The St Ann's Militia destroyed Knibb's church on Feburary 8, 1832, as they vacated the compound. By this time Knibb became hopping and bitterly mad! No longer were the slaves to be patient and wait on God's divine providence to end their enslavement since pastor Knibb had now lost his church. It is to be noted also that these plantation owners not only provided accommodation for most of the missionaries to live but they provided the building in which church services were held. Social control of the slaves, our ancestors, took place on three levels. Firstly, the planters control of the cooperating missionaries; secondly, the hard approach through the chopping off of limbs, beatings, gilding, hanging, treadmill, burning alive (lynching), and shooting of the slaves; and thirdly, the soft control by mind manipulation and of religious education skewed towards the doctrine of contentment even in the face of psychological and physical cruelty.

Our ancestors were taught by the white missionaries, the planters' wing men, that they must be thankful for their wretched state; for if they can endure, a mansion would be prepared in Heaven when they die, where they will be in constant companion with the angels (go to Cotton Mather 1712, Rules of the Negro Society). This was nothing more than a blatant misuse of Christianity as a religion of justice, fairness, mercy and unconditional love. Not many of our ancestors bought into that diabolical scheme to skilfully perpetuate their enslavement — a fact which was evidenced by the multiplicity of slave rebellions.

Their strong Myalist beliefs caused them to see European slavery as an evil that must be destroyed. One positive outcome of the fatalism of slavery, some will argue, is that of the uptempo negro spiritual songs of hope used in our churches today, originated from that programme of religious indoctrination for the wrong set of reasons. But there were several secular songs also of defiance, such as Back to Back, Belly to Belly … I don't care a Damn … for me done dead aready! In the aftermath of the 1831-32 slave rebellion, the recriminations against the slaves were unimaginable, as they were shot on sight as the Colonial Church Union members, armed with their wretched weapons and attack dogs, roamed the countryside searching for suspects.

§ **RECORD EXTRACTS**:
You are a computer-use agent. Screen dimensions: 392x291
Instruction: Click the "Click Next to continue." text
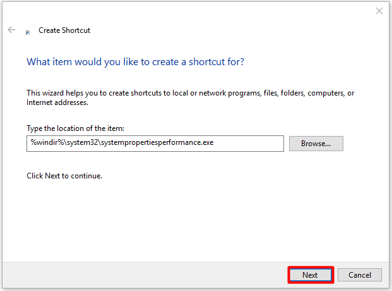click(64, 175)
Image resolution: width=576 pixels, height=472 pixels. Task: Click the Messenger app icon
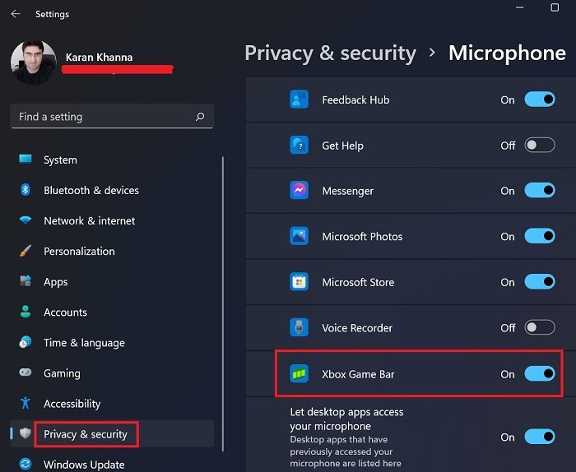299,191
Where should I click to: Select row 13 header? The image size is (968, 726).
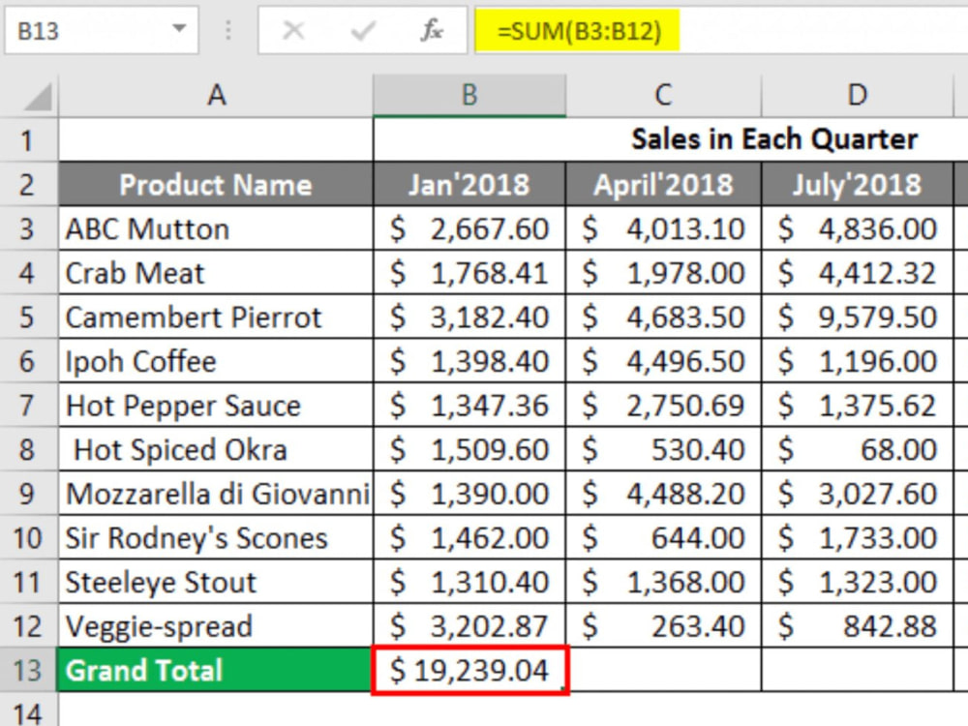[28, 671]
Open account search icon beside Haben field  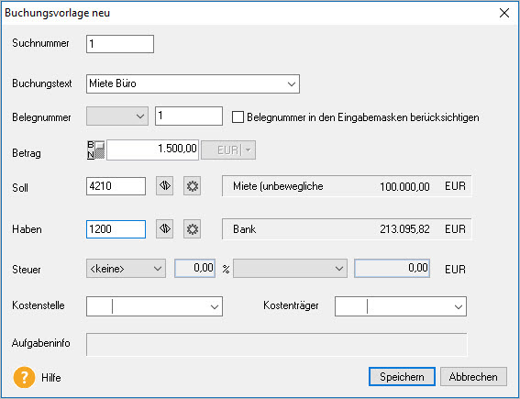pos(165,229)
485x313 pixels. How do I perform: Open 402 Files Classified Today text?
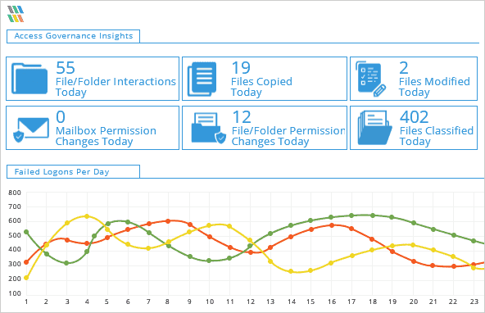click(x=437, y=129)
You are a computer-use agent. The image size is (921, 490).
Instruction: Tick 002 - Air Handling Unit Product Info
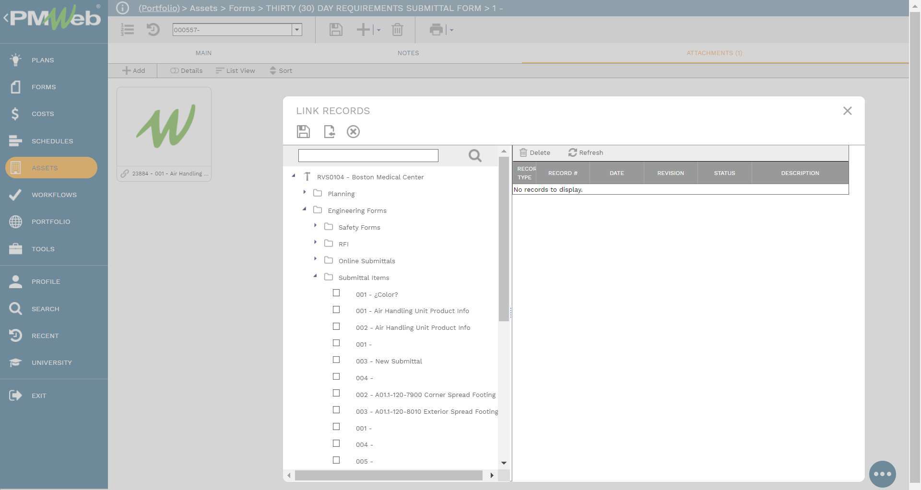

§ **EXERCISE AIM**:
From the text about slavery and the missionaries, copy word for word the part between "Their strong Myalist" and "searching for suspects.", inclusive.

§ **EXERCISE RESULT**:
Their strong Myalist beliefs caused them to see European slavery as an evil that must be destroyed. One positive outcome of the fatalism of slavery, some will argue, is that of the uptempo negro spiritual songs of hope used in our churches today, originated from that programme of religious indoctrination for the wrong set of reasons. But there were several secular songs also of defiance, such as Back to Back, Belly to Belly … I don't care a Damn … for me done dead aready! In the aftermath of the 1831-32 slave rebellion, the recriminations against the slaves were unimaginable, as they were shot on sight as the Colonial Church Union members, armed with their wretched weapons and attack dogs, roamed the countryside searching for suspects.